LES: As a recovering addict and alcoholic as well as being a writer, Mariner hits very close to the bone for me. You have managed to seamlessly incorporate many of the 12-Steps from AA throughout this account in a way that not only sheds new light on how these principles were being worked in Coleridge’s life but even a new light on the steps themselves and how elemental they are in the life of someone reaching for recovery.  What drew you to incorporate these into your narrative and what do you hope your readers will draw from it about the process of recovery from addiction?

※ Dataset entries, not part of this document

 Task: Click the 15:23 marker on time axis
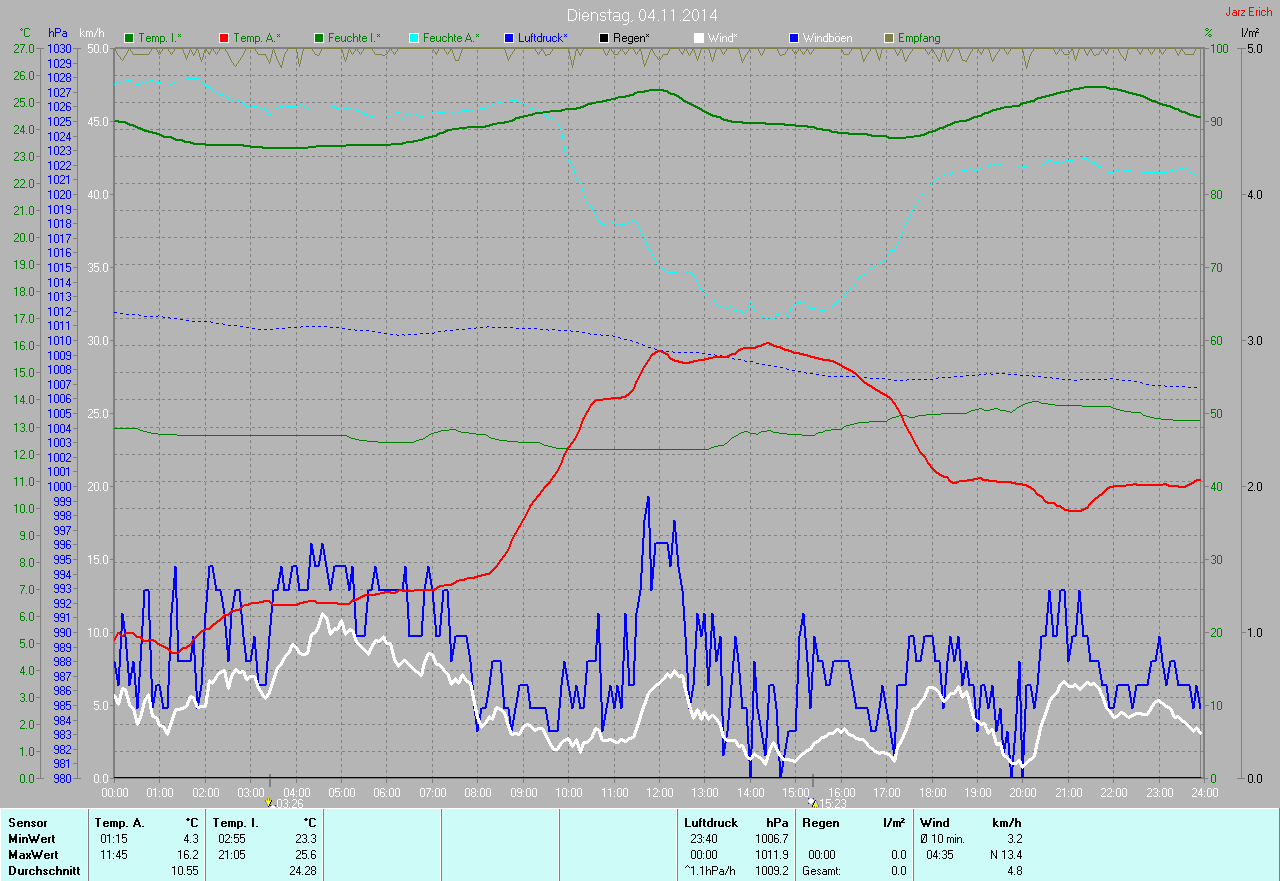832,803
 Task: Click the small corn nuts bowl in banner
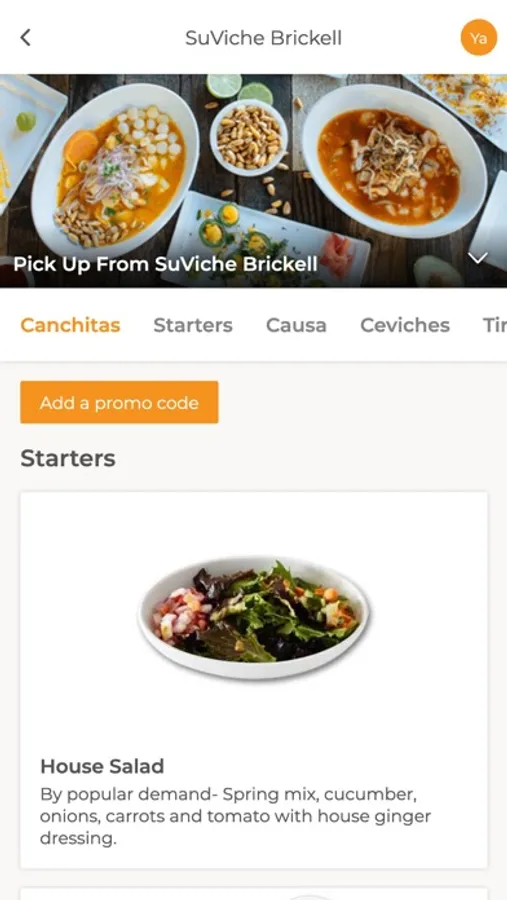249,137
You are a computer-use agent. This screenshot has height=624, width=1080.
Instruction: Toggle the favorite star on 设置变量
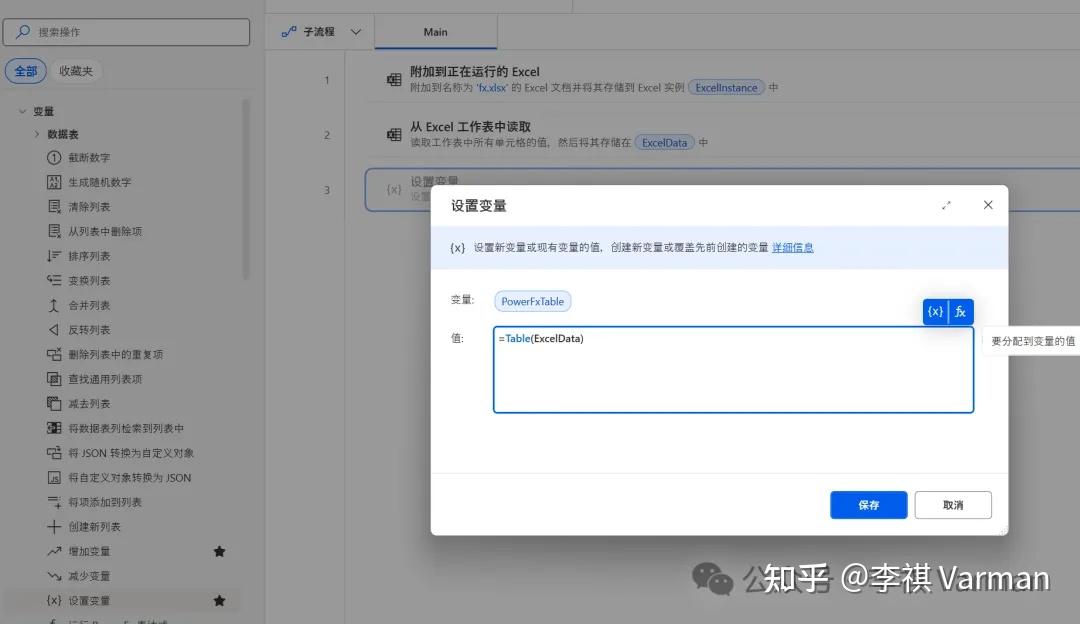click(219, 600)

MG:  I have a number of friends in the recovery community, some of whom have shared with me how deeply the 12-Steps have informed and strengthened their lives, and all of whom have had a wisdom and humility which has been the fruit of their struggle and submission. When I came to read Coleridge’s letters and notebooks I saw that he himself had been walking this path, through many of the same steps though they were not then named as they are now. I chose therefore, just occasionally and discretely to borrow the language of the twelve steps in describing Coleridge’s own path, so that my readers who know that way would recognise Coleridge as their companion on the journey and be encouraged. As I say, I did this very discretely and I wasn’t sure if anyone would pick up on it, but I have been deeply moved by the number of people, including your self, who have seen this strand and told me how encouraging they found it. One friend, whom I’d known awhile but who had never shared that side of his life, came to me after he’s read the book to talk about it, and we had one of the best conversations of our lives and moved the friendship on to a new and deeper level.

 

Climates & Conditions

LES: How did your own life conditions as you were writing this manuscript shape and influence the book we now read?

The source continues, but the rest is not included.